===== Exercise data =====

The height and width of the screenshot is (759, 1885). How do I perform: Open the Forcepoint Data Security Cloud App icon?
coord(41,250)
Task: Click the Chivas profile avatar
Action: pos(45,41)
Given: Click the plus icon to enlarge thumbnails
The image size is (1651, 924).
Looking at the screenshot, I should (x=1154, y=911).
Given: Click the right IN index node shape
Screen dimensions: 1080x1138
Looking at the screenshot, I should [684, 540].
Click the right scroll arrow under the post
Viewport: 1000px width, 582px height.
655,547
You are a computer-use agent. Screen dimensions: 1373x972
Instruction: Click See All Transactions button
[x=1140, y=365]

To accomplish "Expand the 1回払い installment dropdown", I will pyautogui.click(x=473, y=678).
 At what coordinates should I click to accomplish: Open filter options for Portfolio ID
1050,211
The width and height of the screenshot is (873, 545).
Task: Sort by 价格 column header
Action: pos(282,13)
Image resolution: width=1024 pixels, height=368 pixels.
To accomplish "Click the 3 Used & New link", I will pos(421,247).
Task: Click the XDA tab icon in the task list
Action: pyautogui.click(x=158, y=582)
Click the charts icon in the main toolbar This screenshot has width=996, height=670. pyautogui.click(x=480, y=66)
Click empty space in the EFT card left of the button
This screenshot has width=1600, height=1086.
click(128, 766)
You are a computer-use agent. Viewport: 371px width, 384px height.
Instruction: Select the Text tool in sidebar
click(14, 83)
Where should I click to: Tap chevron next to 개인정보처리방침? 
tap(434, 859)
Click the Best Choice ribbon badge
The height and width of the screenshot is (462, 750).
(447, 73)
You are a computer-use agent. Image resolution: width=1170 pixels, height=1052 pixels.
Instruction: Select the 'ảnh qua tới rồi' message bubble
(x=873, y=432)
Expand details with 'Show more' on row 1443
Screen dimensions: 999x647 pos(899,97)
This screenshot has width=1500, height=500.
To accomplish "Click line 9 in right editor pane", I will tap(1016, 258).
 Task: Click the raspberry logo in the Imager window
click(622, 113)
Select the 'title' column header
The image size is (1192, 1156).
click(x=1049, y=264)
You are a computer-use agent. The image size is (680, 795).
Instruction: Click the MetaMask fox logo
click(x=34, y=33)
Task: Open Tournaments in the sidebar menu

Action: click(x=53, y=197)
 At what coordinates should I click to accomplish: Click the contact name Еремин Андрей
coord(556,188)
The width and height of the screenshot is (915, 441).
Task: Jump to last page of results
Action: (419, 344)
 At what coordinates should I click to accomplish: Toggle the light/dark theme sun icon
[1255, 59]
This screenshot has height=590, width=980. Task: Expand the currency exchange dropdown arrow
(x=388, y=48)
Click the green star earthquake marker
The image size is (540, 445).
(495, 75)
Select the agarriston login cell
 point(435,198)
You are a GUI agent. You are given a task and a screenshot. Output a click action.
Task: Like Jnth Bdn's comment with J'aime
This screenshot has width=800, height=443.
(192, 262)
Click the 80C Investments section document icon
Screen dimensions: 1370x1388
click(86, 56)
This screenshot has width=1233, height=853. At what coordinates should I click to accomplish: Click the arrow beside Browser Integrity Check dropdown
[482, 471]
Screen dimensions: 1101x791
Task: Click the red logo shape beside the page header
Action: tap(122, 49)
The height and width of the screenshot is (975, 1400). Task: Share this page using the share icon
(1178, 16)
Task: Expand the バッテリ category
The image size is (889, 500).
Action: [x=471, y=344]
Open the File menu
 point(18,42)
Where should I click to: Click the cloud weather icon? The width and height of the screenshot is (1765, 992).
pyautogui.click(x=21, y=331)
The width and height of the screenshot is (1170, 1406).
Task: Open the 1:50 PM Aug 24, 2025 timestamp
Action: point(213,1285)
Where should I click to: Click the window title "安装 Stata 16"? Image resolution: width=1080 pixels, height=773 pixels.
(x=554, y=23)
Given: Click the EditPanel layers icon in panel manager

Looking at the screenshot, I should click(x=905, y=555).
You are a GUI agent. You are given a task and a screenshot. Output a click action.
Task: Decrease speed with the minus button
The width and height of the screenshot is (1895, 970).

=====

Work out how many lines of the records contain the word "computer", and give only that number.

4